En ce qui a trait à l’appui technique et le conseil aux porteurs de projets, la société d’État Recyc-Québec, s’investit particulièrement, en partenariat avec le Centre de transfert technologique en écologie industrielle (CTTÉI), en plus d’offrir du suivi dans l’application des mesures règlementaires et du financement. Plus récemment, la création du Pôle québécois de l’économie circulaire aide à identifier et développer des outils permettant à une pluralité d’acteurs de comprendre les enjeux. La mise en place du comité interministériel sur l’économie circulaire illustre, quant à elle, l’intérêt des acteurs publics de se pourvoir d’une vision globale dans la mise en place de démarches territorialisées. Ainsi, une douzaine de ministères et d’organismes publics « se rencontrent une fois tous les trois mois pour échanger autour de leurs projets qui touchent à l’économie circulaire » (ORG-PUBL-QC). Ces rencontres sont l’occasion de coordonner les efforts et visent à développer une compréhension commune de l’économie circulaire.

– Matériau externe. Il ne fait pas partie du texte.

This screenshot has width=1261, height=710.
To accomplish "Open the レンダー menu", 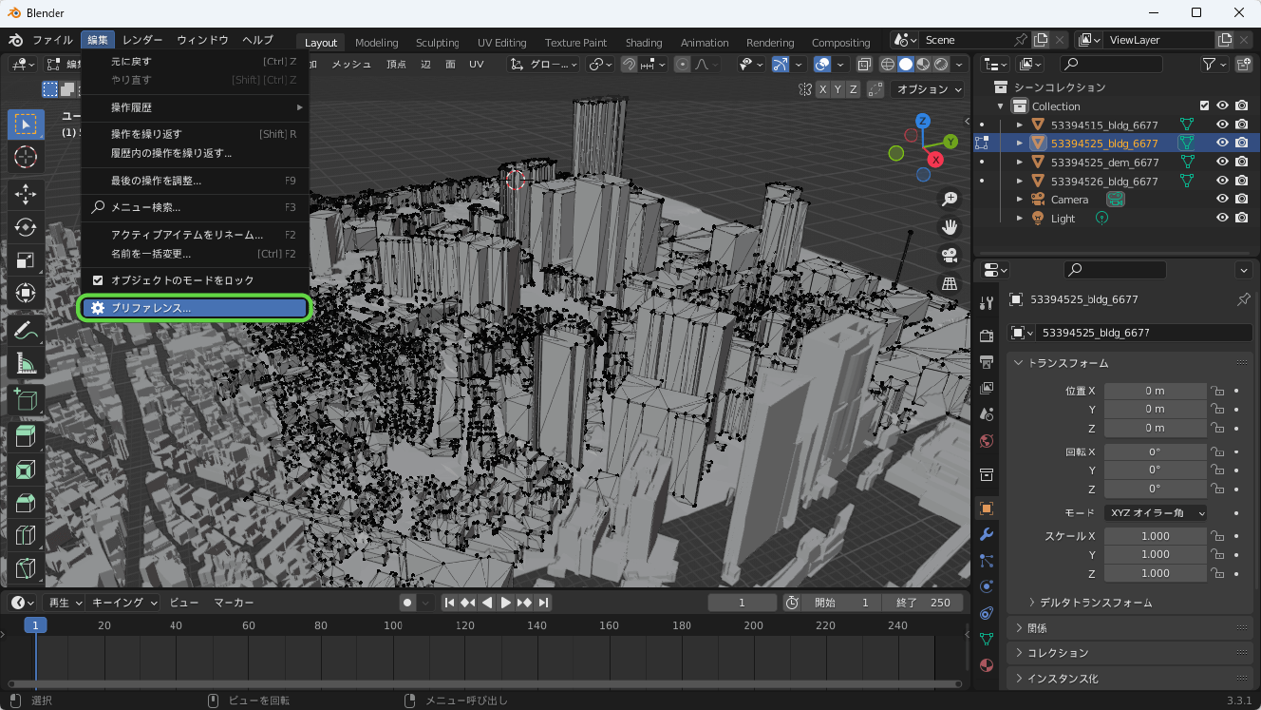I will [141, 39].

L’intervention publique apparait comme un levier d’actions pour dépasser les enjeux institutionnels, organisationnels et techniques du développement de l’économie circulaire. Par ces structures et le soutien offert, elle définit un processus participatif favorisant le développement des démarches d’écologie industrielle et territoriale. Conformément à ce que Buclet (2015) définit comme un langage institutionnel de l’écologie industrielle et territoriale, les politiques et les plans d’actions gouvernementaux québécois œuvrent ainsi pour un développement à grande échelle des démarches. Néanmoins, il n’existe pas, à l’heure actuelle, de perspective de législation autour de l’économie circulaire comme c’est le cas dans d’autres pays (Allemagne et Chine par exemple). Il n’y a pas non plus, au Québec, d’intégration de l’approche dans des documents législatifs, comme on en trouve en France avec la loi Transition Énergétique pour la Croissance Verte (TEPCV).

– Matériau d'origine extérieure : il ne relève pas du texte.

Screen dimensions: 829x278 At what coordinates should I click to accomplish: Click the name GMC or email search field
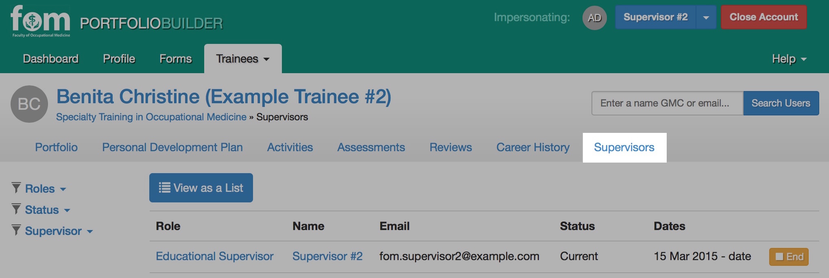point(668,103)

De possibles mutations sont attendues dans l’action publique, notamment pour renforcer les solutions promues au développement de l’économie circulaire. Elles peuvent être appréhendées comme une forme d’innovation institutionnelle visant à définir de nouvelles similitudes et/ou liens relationnels entre les acteurs territoriaux autour de l’écologie industrielle. Cependant, l’absence de cadre institutionnel formalisé autour de l’écologie industrielle ne constitue pas une condition sine qua none au déploiement des projets territoriaux. Et les projets émergents – comme celui du Kamouraska – s’apparentent dorénavant à des cadres d’apprentissage, de construction et/ou de redéfinition de l’action publique. Plus spécifiquement, l’écologie industrielle se distingue ici comme un projet

structurant pour le territoire, notamment dans la conciliation du développement économique et la préservation du capital naturel.